[[ PROVIDED DATA open ]]

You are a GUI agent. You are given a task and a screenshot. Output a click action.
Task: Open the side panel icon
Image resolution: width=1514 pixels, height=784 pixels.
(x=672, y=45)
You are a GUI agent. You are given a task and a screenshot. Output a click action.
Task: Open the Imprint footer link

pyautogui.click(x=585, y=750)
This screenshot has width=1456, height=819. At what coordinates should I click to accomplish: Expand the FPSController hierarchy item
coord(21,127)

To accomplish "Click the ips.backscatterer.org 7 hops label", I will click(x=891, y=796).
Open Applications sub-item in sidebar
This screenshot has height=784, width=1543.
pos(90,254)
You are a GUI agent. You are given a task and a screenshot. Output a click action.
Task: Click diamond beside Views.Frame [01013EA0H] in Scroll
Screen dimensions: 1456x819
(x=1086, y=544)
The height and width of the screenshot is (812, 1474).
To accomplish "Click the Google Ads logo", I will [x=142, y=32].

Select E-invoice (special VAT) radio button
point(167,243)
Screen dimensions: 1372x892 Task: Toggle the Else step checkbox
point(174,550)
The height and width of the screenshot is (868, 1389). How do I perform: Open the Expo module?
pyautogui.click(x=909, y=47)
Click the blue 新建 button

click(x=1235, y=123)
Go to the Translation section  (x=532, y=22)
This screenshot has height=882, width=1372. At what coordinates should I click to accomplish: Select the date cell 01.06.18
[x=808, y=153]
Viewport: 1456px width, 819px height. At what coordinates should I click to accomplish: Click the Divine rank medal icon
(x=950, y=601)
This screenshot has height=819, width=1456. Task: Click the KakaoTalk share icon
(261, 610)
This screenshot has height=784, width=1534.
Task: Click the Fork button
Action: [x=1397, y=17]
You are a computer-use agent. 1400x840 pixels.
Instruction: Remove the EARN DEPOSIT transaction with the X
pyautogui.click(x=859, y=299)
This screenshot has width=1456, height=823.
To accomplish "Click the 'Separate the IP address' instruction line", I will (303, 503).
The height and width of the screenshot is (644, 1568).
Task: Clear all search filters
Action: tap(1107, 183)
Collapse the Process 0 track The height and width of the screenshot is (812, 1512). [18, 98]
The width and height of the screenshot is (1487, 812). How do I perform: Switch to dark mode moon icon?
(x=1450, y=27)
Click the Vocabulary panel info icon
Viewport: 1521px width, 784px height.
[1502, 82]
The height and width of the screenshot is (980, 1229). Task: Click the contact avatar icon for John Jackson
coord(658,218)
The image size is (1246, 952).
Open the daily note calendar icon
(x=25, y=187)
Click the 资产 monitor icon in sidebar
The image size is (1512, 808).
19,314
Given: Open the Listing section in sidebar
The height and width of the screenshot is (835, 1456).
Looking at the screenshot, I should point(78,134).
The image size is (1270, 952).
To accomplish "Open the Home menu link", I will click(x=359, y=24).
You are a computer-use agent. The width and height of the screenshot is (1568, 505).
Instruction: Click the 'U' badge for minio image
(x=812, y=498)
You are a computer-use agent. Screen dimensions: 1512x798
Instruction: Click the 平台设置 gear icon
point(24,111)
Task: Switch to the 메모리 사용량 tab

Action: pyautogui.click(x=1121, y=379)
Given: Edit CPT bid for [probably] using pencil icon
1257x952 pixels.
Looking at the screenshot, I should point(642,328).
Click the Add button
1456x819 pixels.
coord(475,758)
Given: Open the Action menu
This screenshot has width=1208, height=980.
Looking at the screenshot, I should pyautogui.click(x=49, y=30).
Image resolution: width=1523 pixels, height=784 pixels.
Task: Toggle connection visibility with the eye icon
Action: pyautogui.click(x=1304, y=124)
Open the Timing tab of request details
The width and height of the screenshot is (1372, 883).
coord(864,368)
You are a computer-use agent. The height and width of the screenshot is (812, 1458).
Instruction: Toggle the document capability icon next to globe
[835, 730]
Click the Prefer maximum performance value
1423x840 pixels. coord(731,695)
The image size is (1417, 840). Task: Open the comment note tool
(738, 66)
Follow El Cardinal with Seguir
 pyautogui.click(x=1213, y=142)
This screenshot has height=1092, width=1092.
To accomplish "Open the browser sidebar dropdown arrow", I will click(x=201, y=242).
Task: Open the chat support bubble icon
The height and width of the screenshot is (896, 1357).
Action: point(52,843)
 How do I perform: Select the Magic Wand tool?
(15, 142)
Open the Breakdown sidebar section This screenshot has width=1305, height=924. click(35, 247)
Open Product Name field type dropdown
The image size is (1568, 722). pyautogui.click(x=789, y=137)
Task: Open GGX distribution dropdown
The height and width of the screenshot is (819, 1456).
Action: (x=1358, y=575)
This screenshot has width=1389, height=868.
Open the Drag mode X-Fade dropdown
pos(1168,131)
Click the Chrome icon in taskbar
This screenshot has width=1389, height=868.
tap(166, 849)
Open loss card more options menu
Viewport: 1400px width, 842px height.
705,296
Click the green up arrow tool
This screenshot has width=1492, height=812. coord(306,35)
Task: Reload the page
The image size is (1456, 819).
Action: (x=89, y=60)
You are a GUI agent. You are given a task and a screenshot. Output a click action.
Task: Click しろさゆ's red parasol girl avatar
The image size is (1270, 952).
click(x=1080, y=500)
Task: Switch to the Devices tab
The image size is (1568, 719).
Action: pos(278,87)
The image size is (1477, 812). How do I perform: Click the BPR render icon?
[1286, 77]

[[ PROVIDED DATA closed ]]

- **WORK TO BE COMPLETED**
The answer should be all the entries, restated with no word changed.

- **TASK OUTPUT**
You are a GUI agent. You are given a task and a screenshot. Output a click action.
Task: Open the side panel icon
Image resolution: width=1514 pixels, height=784 pixels.
(x=672, y=45)
You are a GUI agent. You are given a task and a screenshot. Output a click action.
Task: Open the Imprint footer link

pyautogui.click(x=585, y=750)
This screenshot has width=1456, height=819. At what coordinates should I click to accomplish: Expand the FPSController hierarchy item
coord(21,127)

To accomplish "Click the ips.backscatterer.org 7 hops label", I will click(x=891, y=796).
Open Applications sub-item in sidebar
This screenshot has height=784, width=1543.
pos(90,254)
You are a GUI agent. You are given a task and a screenshot. Output a click action.
Task: Click diamond beside Views.Frame [01013EA0H] in Scroll
Screen dimensions: 1456x819
(x=1086, y=544)
The height and width of the screenshot is (812, 1474).
To accomplish "Click the Google Ads logo", I will [x=142, y=32].

Select E-invoice (special VAT) radio button
point(167,243)
Screen dimensions: 1372x892 Task: Toggle the Else step checkbox
point(174,550)
The height and width of the screenshot is (868, 1389). How do I perform: Open the Expo module?
pyautogui.click(x=909, y=47)
Click the blue 新建 button

click(x=1235, y=123)
Go to the Translation section  (x=532, y=22)
This screenshot has height=882, width=1372. At what coordinates should I click to accomplish: Select the date cell 01.06.18
[x=808, y=153]
Viewport: 1456px width, 819px height. At what coordinates should I click to accomplish: Click the Divine rank medal icon
(x=950, y=601)
This screenshot has height=819, width=1456. Task: Click the KakaoTalk share icon
(261, 610)
This screenshot has height=784, width=1534.
Task: Click the Fork button
Action: [x=1397, y=17]
You are a computer-use agent. 1400x840 pixels.
Instruction: Remove the EARN DEPOSIT transaction with the X
pyautogui.click(x=859, y=299)
This screenshot has width=1456, height=823.
To accomplish "Click the 'Separate the IP address' instruction line", I will (303, 503).
The height and width of the screenshot is (644, 1568).
Task: Clear all search filters
Action: tap(1107, 183)
Collapse the Process 0 track The height and width of the screenshot is (812, 1512). [18, 98]
The width and height of the screenshot is (1487, 812). How do I perform: Switch to dark mode moon icon?
(x=1450, y=27)
Click the Vocabulary panel info icon
Viewport: 1521px width, 784px height.
[1502, 82]
The height and width of the screenshot is (980, 1229). Task: Click the contact avatar icon for John Jackson
coord(658,218)
The image size is (1246, 952).
Open the daily note calendar icon
(x=25, y=187)
Click the 资产 monitor icon in sidebar
The image size is (1512, 808).
19,314
Given: Open the Listing section in sidebar
The height and width of the screenshot is (835, 1456).
Looking at the screenshot, I should point(78,134).
The image size is (1270, 952).
To accomplish "Open the Home menu link", I will click(x=359, y=24).
You are a computer-use agent. The width and height of the screenshot is (1568, 505).
Instruction: Click the 'U' badge for minio image
(x=812, y=498)
You are a computer-use agent. Screen dimensions: 1512x798
Instruction: Click the 平台设置 gear icon
point(24,111)
Task: Switch to the 메모리 사용량 tab

Action: pyautogui.click(x=1121, y=379)
Given: Edit CPT bid for [probably] using pencil icon
1257x952 pixels.
Looking at the screenshot, I should point(642,328).
Click the Add button
1456x819 pixels.
coord(475,758)
Given: Open the Action menu
This screenshot has width=1208, height=980.
Looking at the screenshot, I should pyautogui.click(x=49, y=30).
Image resolution: width=1523 pixels, height=784 pixels.
Task: Toggle connection visibility with the eye icon
Action: pyautogui.click(x=1304, y=124)
Open the Timing tab of request details
The width and height of the screenshot is (1372, 883).
coord(864,368)
You are a computer-use agent. The height and width of the screenshot is (812, 1458).
Instruction: Toggle the document capability icon next to globe
[835, 730]
Click the Prefer maximum performance value
1423x840 pixels. coord(731,695)
The image size is (1417, 840). Task: Open the comment note tool
(738, 66)
Follow El Cardinal with Seguir
 pyautogui.click(x=1213, y=142)
This screenshot has height=1092, width=1092.
To accomplish "Open the browser sidebar dropdown arrow", I will click(x=201, y=242).
Task: Open the chat support bubble icon
The height and width of the screenshot is (896, 1357).
Action: point(52,843)
 How do I perform: Select the Magic Wand tool?
(15, 142)
Open the Breakdown sidebar section This screenshot has width=1305, height=924. click(35, 247)
Open Product Name field type dropdown
The image size is (1568, 722). pyautogui.click(x=789, y=137)
Task: Open GGX distribution dropdown
The height and width of the screenshot is (819, 1456).
Action: (x=1358, y=575)
This screenshot has width=1389, height=868.
Open the Drag mode X-Fade dropdown
pos(1168,131)
Click the Chrome icon in taskbar
This screenshot has width=1389, height=868.
tap(166, 849)
Open loss card more options menu
Viewport: 1400px width, 842px height.
705,296
Click the green up arrow tool
This screenshot has width=1492, height=812. coord(306,35)
Task: Reload the page
The image size is (1456, 819).
Action: (x=89, y=60)
You are a GUI agent. You are given a task and a screenshot. Output a click action.
Task: Click しろさゆ's red parasol girl avatar
The image size is (1270, 952).
click(x=1080, y=500)
Task: Switch to the Devices tab
The image size is (1568, 719).
Action: pos(278,87)
The image size is (1477, 812). How do I perform: Click the BPR render icon?
[1286, 77]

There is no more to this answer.